## EXCERPT

+--

Prospective first-time homebuyers may soon get a leg up from Asheville’s government thanks to a new program slated for discussion at City Council’s Tuesday, Feb. 12, meeting. The Down Payment Assistance Policy could provide $1.4 million, in no-interest loans of up to $40,000 each, toward mortgages on single-family residences within Asheville city limits.

As explained in a staff report by Paul D’Angelo, the city’s housing development specialist, the policy is meant to promote homeownership among “moderate- and lower-income families” making up to 120 percent of the area median income. That equates to $51,600 annually for an individual or $73,600 for a family of four.

Up to $1 million in funding would come from the city’s $25 million Affordable Housing General Obligation Bonds, which were approved by Asheville voters in 2016. Half of these funds would be reserved through the end of 2021 for buyers making under 60 percent of the AMI, while the remainder would be available to those making up to 80 percent of the AMI and would be spent by the end of October 2023.

+--

## DATASET EXCERPTS

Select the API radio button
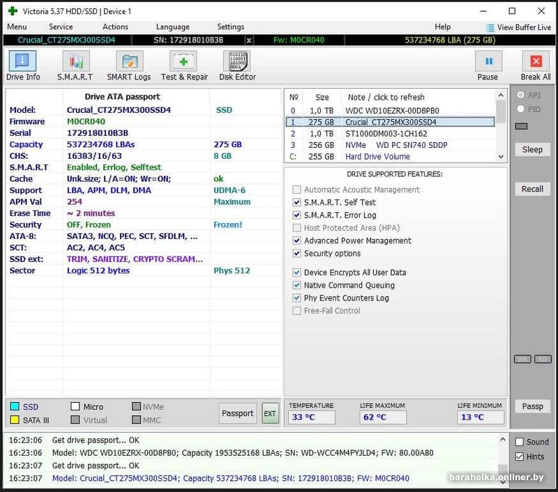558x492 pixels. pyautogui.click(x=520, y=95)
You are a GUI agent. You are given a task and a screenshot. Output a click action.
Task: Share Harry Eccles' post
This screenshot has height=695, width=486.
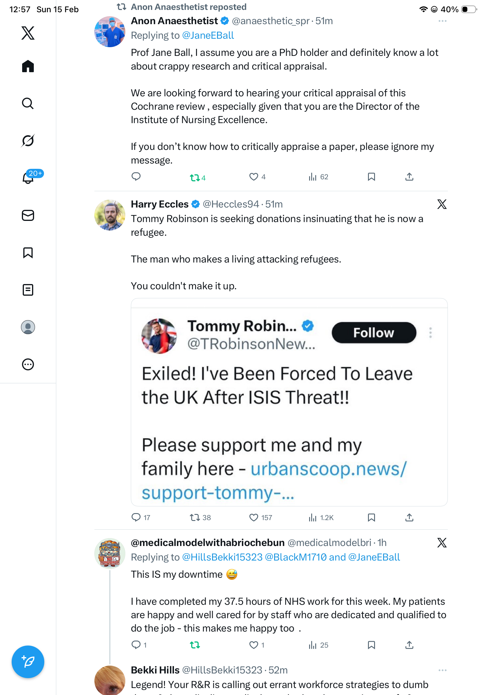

+--

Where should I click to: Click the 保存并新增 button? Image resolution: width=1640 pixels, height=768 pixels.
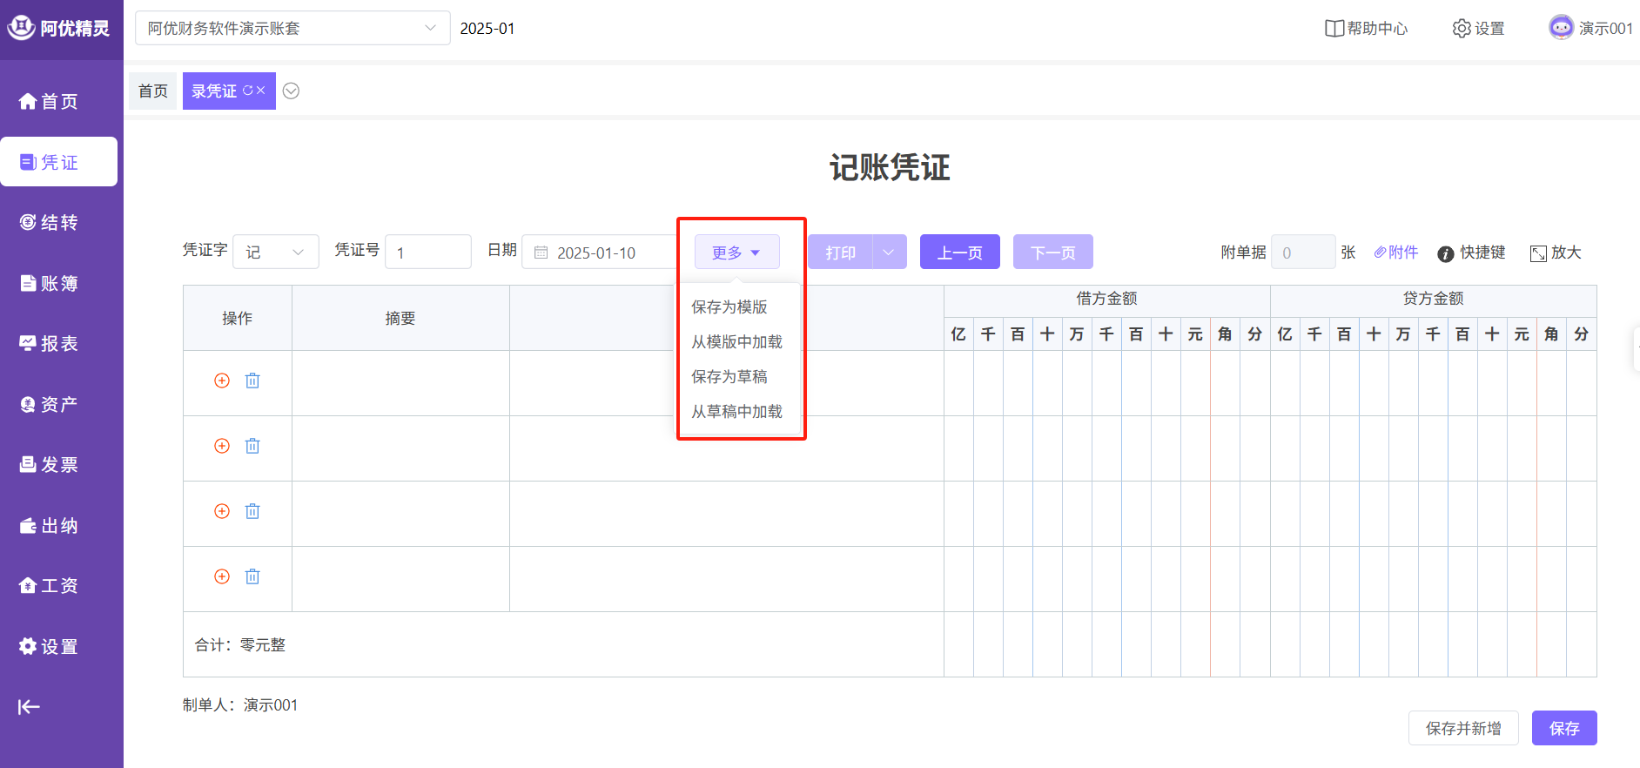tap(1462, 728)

+--

## PROBLEM REQUIREMENTS
Continue the piece on Asheville's Down Payment Assistance Policy, picking up right after its final sentence. The records have no connection to the text about Asheville's down payment program.

## TASK RESULT
The remaining $400,000 would consist of $300,000 from the city’s Affordable Housing Trust Fund and $100,000 from the Federal Home Loan Bank of Atlanta. Money from this pot, which would expire in March 2020, would be restricted to city government employees and Asheville City Schools teachers — referenced in the policy as “Community Heroes” — making between 80 and 120 percent of the AMI.

Homebuyers would not make monthly payments on the down payment loans but would be required to pay the money back upon the sale or refinancing of their properties. While the city would charge no interest on the loans, the repayment amount would be adjusted proportionally to any appreciation in home value.

Capital ideas

Before their regularly scheduled meeting, Council members will hear a budget briefing about the city’s Capital Improvement Plan. According to a presentation posted before the meeting by city Chief Financial Officer Barbara Whitehorn, Asheville will spend $33.6 million on capital projects in the current fiscal year, with over $45 million in spending anticipated for the next budget cycle.

However, the presentation notes that the city’s infrastructure needs far exceed its currently planned funding. While $60 million has been earmarked for projects through fiscal year 2023, city departments have requested $330 million in funding through fiscal 2024.

Specific unfunded projects include $60 million to renovate the Thomas Wolfe Auditorium, $26 million in greenway system expansions and $5 million to upgrade infrastructure at McCormick Field. The Transit Master Plan — unanimously approved by Council in July and originally slated to expand bus service this summer — also remains unfunded to the tune of $76 million, including $50 million for a new bus operating facility.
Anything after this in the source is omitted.